*Problem requirements*
Extract the full set of records that follows, word for word.

Segment Start: Available records

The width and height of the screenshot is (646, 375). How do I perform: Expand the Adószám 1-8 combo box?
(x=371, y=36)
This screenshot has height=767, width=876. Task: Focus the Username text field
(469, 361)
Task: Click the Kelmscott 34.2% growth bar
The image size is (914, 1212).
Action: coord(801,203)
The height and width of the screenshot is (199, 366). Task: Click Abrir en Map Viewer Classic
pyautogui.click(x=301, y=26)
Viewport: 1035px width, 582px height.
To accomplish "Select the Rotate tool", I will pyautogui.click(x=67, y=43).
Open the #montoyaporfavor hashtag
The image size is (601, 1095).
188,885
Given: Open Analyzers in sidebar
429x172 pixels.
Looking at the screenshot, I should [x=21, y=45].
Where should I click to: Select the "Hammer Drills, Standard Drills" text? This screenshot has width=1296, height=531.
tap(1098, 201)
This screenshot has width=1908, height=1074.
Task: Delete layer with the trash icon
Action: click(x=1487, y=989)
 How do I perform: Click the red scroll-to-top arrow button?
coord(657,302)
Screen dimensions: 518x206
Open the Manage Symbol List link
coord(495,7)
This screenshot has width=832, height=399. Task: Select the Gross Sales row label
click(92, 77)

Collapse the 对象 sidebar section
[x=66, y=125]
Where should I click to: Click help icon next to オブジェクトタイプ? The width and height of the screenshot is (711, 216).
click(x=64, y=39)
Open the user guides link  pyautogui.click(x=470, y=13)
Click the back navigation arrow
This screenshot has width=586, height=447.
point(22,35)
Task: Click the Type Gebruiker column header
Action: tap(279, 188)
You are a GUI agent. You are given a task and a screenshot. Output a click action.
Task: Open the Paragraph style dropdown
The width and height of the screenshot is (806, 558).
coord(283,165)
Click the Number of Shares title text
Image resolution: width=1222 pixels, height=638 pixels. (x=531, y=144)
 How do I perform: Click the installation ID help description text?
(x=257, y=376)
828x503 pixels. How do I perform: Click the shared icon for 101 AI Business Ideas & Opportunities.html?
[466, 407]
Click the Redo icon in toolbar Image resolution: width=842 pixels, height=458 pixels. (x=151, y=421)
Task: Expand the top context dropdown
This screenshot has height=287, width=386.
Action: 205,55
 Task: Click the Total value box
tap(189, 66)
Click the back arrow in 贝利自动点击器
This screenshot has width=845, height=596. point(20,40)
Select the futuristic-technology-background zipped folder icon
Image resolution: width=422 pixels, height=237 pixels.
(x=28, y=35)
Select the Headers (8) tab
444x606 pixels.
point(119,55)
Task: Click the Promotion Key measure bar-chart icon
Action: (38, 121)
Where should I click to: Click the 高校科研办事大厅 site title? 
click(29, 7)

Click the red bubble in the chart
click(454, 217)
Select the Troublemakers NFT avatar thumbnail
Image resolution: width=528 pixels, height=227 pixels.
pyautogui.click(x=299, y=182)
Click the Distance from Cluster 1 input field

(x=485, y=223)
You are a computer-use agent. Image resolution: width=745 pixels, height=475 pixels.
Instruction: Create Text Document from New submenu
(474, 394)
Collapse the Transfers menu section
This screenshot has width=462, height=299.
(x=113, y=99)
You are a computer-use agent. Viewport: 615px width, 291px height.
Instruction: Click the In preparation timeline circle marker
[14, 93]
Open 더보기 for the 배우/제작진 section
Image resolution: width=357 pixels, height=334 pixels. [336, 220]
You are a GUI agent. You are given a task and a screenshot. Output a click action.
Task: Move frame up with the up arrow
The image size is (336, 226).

Segment End: Available records

*Response area*
The width and height of the screenshot is (646, 375). How do I perform: Expand the Adószám 1-8 combo box?
(x=371, y=36)
This screenshot has height=767, width=876. Task: Focus the Username text field
(469, 361)
Task: Click the Kelmscott 34.2% growth bar
The image size is (914, 1212).
Action: coord(801,203)
The height and width of the screenshot is (199, 366). Task: Click Abrir en Map Viewer Classic
pyautogui.click(x=301, y=26)
Viewport: 1035px width, 582px height.
To accomplish "Select the Rotate tool", I will pyautogui.click(x=67, y=43).
Open the #montoyaporfavor hashtag
The image size is (601, 1095).
188,885
Given: Open Analyzers in sidebar
429x172 pixels.
Looking at the screenshot, I should [x=21, y=45].
Where should I click to: Select the "Hammer Drills, Standard Drills" text? This screenshot has width=1296, height=531.
tap(1098, 201)
This screenshot has width=1908, height=1074.
Task: Delete layer with the trash icon
Action: click(x=1487, y=989)
 How do I perform: Click the red scroll-to-top arrow button?
coord(657,302)
Screen dimensions: 518x206
Open the Manage Symbol List link
coord(495,7)
This screenshot has width=832, height=399. Task: Select the Gross Sales row label
click(92, 77)

Collapse the 对象 sidebar section
[x=66, y=125]
Where should I click to: Click help icon next to オブジェクトタイプ? The width and height of the screenshot is (711, 216).
click(x=64, y=39)
Open the user guides link  pyautogui.click(x=470, y=13)
Click the back navigation arrow
This screenshot has width=586, height=447.
point(22,35)
Task: Click the Type Gebruiker column header
Action: tap(279, 188)
You are a GUI agent. You are given a task and a screenshot. Output a click action.
Task: Open the Paragraph style dropdown
The width and height of the screenshot is (806, 558).
coord(283,165)
Click the Number of Shares title text
Image resolution: width=1222 pixels, height=638 pixels. (x=531, y=144)
 How do I perform: Click the installation ID help description text?
(x=257, y=376)
828x503 pixels. How do I perform: Click the shared icon for 101 AI Business Ideas & Opportunities.html?
[466, 407]
Click the Redo icon in toolbar Image resolution: width=842 pixels, height=458 pixels. (x=151, y=421)
Task: Expand the top context dropdown
This screenshot has height=287, width=386.
Action: 205,55
 Task: Click the Total value box
tap(189, 66)
Click the back arrow in 贝利自动点击器
This screenshot has width=845, height=596. point(20,40)
Select the futuristic-technology-background zipped folder icon
Image resolution: width=422 pixels, height=237 pixels.
(x=28, y=35)
Select the Headers (8) tab
444x606 pixels.
point(119,55)
Task: Click the Promotion Key measure bar-chart icon
Action: (38, 121)
Where should I click to: Click the 高校科研办事大厅 site title? 
click(29, 7)

Click the red bubble in the chart
click(454, 217)
Select the Troublemakers NFT avatar thumbnail
Image resolution: width=528 pixels, height=227 pixels.
pyautogui.click(x=299, y=182)
Click the Distance from Cluster 1 input field

(x=485, y=223)
You are a computer-use agent. Image resolution: width=745 pixels, height=475 pixels.
Instruction: Create Text Document from New submenu
(474, 394)
Collapse the Transfers menu section
This screenshot has width=462, height=299.
(x=113, y=99)
You are a computer-use agent. Viewport: 615px width, 291px height.
Instruction: Click the In preparation timeline circle marker
[14, 93]
Open 더보기 for the 배우/제작진 section
Image resolution: width=357 pixels, height=334 pixels. [336, 220]
You are a GUI agent. You are given a task and a screenshot. Output a click action.
Task: Move frame up with the up arrow
The image size is (336, 226).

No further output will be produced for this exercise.